FTC Is Reviewing Big Tech’s Smaller Deals

FTC

Federal Trade Commission (FTC) staff members are due to present the outcome of a review of Big Tech deals that were too small to warrant antitrust review.

As Reuters reported on Wednesday (Sept. 15), the FTC is set to begin hearing about acquisitions performed by companies like Google, Apple, Microsoft and Facebook between 2010 and 2019.

The agency has already filed suit against Facebook, accusing the social media giant of violating antitrust law. The FTC has asked the court to overturn Facebook’s deals with Instagram and WhatsApp, both of which had been reviewed by the commission.

Read more: Facebook Hit With Amended FTC Anti-Competition Complaint

As PYMNTS reported last month, the FTC alleges that Facebook’s acquisition of these two platforms violated antitrust laws.

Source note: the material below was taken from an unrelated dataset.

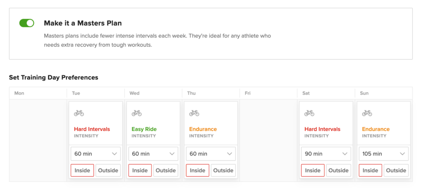The width and height of the screenshot is (423, 188).
Task: Select Outside for Tuesday's Hard Intervals
Action: [x=108, y=171]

In an amended version of its complaint, the FTC said Facebook failed to provide another avenue for its mobile features. Instead, the company “resorted to an illegal buy-or-bury scheme to maintain its dominance,” the filing said.

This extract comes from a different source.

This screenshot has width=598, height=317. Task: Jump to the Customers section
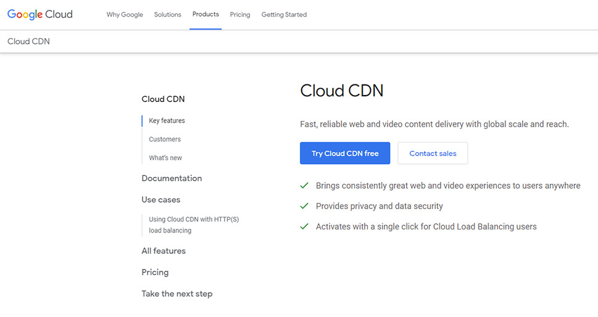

The FTC alleges that Facebook bought rivals that exceeded its own tech capabilities, persuading app developers to work for them, and then “buried them when they became competitive threats.” This lack of rivals allowed Facebook to capitalize on a “surveillance-based advertising model,” the FTC said, which put even more hurdles in front of its users.

“Facebook lacked the business acumen and technical talent to survive the transition to mobile. After failing to compete with new innovators, Facebook illegally bought or buried them when their popularity became an existential threat,” FTC Bureau of Competition Acting Director Holly Vedova said last month.

Wednesday’s FTC meeting will also likely see the commissioners vote to do away with Trump-era guidelines overseeing vertical deals, in which a company is combined with one of its suppliers, replacing them with more stringent regulations.

As Reuters noted, the FTC rarely intervenes in these deals, but did so recently in the case of the biotech firm Illumina’s bid to buy Grail, one of its subsidiaries. Both companies hope to market a blood test that diagnoses multiple cancer types.